Provision #15 of the Constitution from the Making of America

8:00 am in American History, british parliament, Congress, congressional districts, constitutional convention, founders, george mason, House of Representatives, inhabitant, instances, paragraph, parliament, requisites by Paul Colts

PROVISION 15 (From Article I, Section 2, Paragraph 2) A person cannot be elected to the House of Representatives unless he is an inhabitant of that State which he will be representing. This provision gives the people the right to not have any person sitting in Congress representing a State unless he is an inhabitant of that State. Taking the lesson from the British parliament, the founders did not want a person to represent a district without living there. At first, the Representatives were elected at large. It wasn’t until 1842 that Congress required the States to form Congressional districts so that each region of a State would be more adequately and fairly represented. George Mason had anticipated this necessity in the Constitutional Convention, saying …

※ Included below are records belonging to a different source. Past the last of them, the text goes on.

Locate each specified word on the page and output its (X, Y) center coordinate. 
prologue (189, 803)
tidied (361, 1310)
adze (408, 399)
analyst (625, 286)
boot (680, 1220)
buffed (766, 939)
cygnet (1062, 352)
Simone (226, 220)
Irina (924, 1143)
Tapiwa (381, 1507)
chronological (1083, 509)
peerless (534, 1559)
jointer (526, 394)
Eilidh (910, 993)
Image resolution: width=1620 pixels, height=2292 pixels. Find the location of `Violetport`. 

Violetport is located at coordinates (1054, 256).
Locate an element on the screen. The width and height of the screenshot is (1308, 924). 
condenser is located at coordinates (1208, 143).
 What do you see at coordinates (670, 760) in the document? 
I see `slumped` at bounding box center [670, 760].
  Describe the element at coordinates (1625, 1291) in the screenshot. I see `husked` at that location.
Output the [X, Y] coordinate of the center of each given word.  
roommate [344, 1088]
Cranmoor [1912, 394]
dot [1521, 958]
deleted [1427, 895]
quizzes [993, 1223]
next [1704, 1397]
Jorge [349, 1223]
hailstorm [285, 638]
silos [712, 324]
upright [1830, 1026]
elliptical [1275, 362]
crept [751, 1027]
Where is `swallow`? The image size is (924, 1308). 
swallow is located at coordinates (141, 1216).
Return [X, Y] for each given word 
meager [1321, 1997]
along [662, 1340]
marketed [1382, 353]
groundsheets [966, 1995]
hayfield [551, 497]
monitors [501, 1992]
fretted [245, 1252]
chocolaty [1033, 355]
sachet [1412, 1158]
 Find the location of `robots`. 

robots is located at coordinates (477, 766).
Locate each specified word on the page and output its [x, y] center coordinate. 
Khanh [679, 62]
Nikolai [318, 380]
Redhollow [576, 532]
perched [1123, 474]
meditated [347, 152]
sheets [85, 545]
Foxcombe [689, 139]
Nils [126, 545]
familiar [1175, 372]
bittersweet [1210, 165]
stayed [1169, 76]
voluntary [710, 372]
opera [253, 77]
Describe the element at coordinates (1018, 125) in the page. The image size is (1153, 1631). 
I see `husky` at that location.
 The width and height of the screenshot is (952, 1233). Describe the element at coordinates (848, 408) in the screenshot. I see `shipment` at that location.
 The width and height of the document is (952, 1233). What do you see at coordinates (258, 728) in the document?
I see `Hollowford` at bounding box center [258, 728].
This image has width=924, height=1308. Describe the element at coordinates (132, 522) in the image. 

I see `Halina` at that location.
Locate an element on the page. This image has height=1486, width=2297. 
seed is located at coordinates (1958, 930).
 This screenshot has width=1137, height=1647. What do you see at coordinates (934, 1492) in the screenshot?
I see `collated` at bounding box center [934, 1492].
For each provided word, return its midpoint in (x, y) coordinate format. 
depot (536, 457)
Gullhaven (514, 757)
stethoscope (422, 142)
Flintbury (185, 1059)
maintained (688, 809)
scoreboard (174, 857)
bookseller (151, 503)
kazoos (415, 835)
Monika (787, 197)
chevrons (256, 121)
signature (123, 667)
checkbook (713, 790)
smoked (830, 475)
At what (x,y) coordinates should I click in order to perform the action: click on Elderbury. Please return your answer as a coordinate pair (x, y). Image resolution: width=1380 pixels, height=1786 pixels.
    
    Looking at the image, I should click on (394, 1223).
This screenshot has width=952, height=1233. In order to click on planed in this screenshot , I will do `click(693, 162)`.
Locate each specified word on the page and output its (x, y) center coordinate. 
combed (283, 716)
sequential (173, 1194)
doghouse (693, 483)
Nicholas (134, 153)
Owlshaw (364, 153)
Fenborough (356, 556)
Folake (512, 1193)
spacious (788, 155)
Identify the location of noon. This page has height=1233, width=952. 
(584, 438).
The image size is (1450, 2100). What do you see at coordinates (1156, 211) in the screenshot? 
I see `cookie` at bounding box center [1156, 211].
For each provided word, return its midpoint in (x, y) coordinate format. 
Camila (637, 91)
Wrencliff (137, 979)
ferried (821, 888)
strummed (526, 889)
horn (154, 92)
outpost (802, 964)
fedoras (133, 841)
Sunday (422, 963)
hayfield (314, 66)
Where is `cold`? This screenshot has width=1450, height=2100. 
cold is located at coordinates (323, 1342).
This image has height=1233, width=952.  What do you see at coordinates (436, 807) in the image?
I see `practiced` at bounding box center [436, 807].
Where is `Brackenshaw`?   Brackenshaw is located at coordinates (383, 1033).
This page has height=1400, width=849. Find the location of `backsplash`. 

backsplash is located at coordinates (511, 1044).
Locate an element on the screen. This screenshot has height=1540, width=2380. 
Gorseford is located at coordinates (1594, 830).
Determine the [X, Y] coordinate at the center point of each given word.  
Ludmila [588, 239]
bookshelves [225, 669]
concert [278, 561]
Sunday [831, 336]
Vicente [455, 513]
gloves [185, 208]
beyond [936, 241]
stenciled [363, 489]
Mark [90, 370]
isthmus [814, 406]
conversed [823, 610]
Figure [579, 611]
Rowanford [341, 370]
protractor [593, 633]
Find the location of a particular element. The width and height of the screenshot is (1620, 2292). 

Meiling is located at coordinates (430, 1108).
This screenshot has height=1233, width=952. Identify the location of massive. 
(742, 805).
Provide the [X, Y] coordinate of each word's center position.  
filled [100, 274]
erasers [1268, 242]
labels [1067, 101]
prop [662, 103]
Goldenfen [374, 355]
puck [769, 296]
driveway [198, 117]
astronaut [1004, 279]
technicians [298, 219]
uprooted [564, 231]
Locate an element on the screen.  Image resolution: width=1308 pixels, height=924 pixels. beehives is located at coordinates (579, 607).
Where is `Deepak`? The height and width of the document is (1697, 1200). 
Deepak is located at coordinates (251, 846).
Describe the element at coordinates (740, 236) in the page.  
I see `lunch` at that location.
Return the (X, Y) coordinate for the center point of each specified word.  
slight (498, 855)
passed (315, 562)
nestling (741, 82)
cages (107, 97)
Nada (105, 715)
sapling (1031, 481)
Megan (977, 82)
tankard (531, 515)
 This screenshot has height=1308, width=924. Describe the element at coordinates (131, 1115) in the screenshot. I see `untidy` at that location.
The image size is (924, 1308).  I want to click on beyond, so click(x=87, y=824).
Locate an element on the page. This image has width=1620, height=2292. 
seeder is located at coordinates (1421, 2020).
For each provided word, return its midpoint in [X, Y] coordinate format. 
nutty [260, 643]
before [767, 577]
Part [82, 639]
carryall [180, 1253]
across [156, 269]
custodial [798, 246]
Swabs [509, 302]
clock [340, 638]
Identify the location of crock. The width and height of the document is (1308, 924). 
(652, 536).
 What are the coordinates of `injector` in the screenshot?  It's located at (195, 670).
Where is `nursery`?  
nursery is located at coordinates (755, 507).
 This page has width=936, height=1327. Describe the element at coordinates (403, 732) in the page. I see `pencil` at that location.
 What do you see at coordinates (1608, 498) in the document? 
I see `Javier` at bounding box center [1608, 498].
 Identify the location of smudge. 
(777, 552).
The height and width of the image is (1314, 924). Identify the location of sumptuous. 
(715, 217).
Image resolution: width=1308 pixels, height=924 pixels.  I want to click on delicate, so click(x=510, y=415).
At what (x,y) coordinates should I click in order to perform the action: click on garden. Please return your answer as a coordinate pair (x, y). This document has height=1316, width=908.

[The House of Representatives] ought to know and sympathize with every part of the community; and ought therefore to be taken not only from different parts of the whole republic, but also from different districts of the larger members in it; which had in several instances … different interests and view arising from difference in produce, of habits, etc. We ought to attend to the rights of every class of the people. … The requisites in actual representation are that the representatives should sympathize with their constituents; should think as they think, and feel as they feel; and that for these purposes should even be residents among them.